El evocador nombre de Chichén Itzá, uno de los más significativos asentamientos mayas del período posclásico en la península de Yucatán, se origina en una amalgama de términos mayas que, juntos, pintan una imagen mística: "Chi" significa "boca", "Che'en" se traduce como "pozo", "Itz" se refiere a "mago" o "brujo", y "Há" significa "agua".
Al fusionarse, estas palabras forman la expresión "la boca del pozo de los brujos del agua", un nombre que evoca imágenes de un lugar mágico y sagrado. Otra interpretación, influenciada por el dialecto Huasteco, nos lleva a "Ch'iich'en Itzam'", que puede traducirse como "la serpiente emplumada en estado de pájaro", otra referencia al simbolismo y la mitología maya profundamente arraigados en el sitio.
Chichén Itzá se ubica estratégicamente a unos 110 km al este de Mérida, la capital del estado mexicano de Yucatán. Este sitio no solo es un testimonio de la ingeniería y arquitectura mayas, sino también un centro de significado espiritual y astronómico.
Sus estructuras reflejan el avanzado conocimiento matemático y astronómico de los mayas, y sus inscripciones jeroglíficas proporcionan valiosa información sobre su cultura y sociedad.

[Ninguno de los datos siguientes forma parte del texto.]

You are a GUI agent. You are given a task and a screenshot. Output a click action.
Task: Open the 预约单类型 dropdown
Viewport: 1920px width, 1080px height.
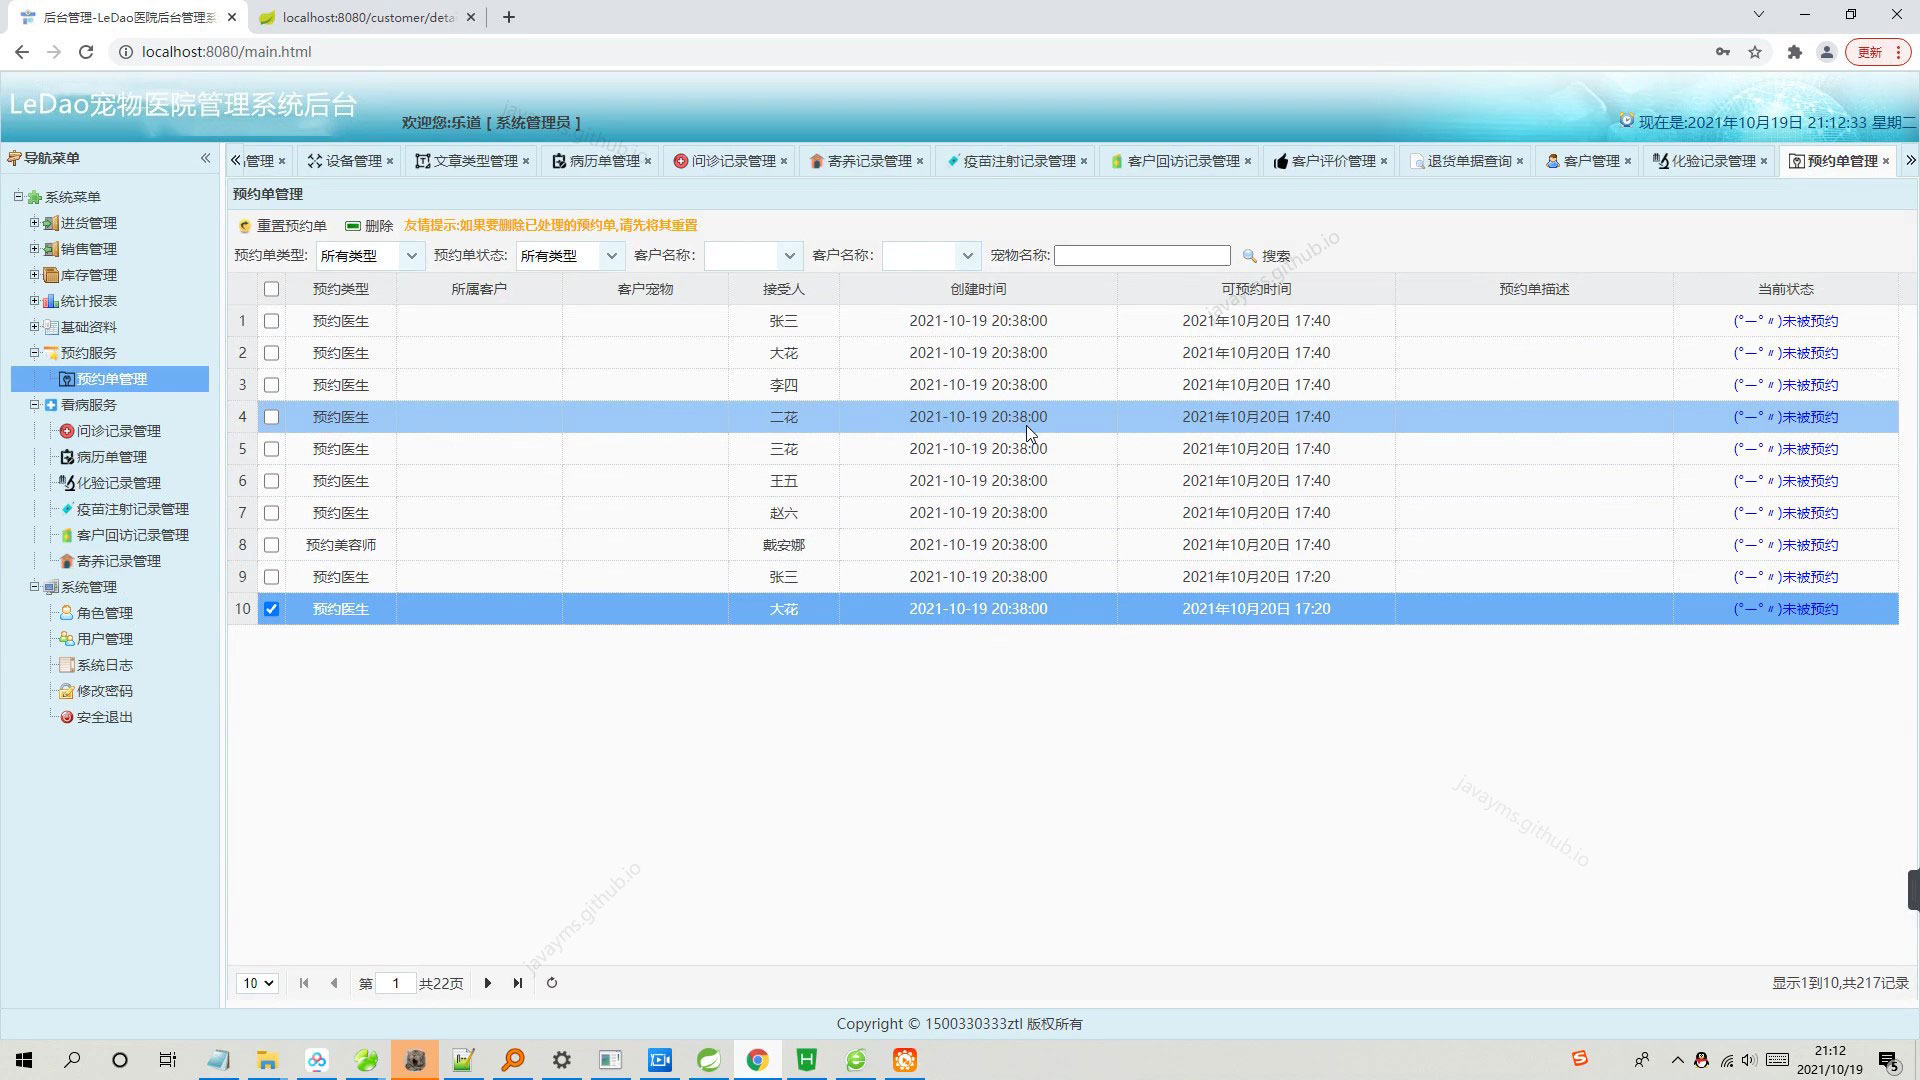(x=410, y=256)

Además, la ubicación de Chichén Itzá cerca de cenotes naturales no solo subraya su importancia en términos de recursos hídricos para la antigua civilización maya, sino también su relevancia en rituales y prácticas religiosas. Este sitio, con su rica historia y su significado cultural, continúa siendo un foco de fascinación tanto para los historiadores como para los turistas de todo el mundo.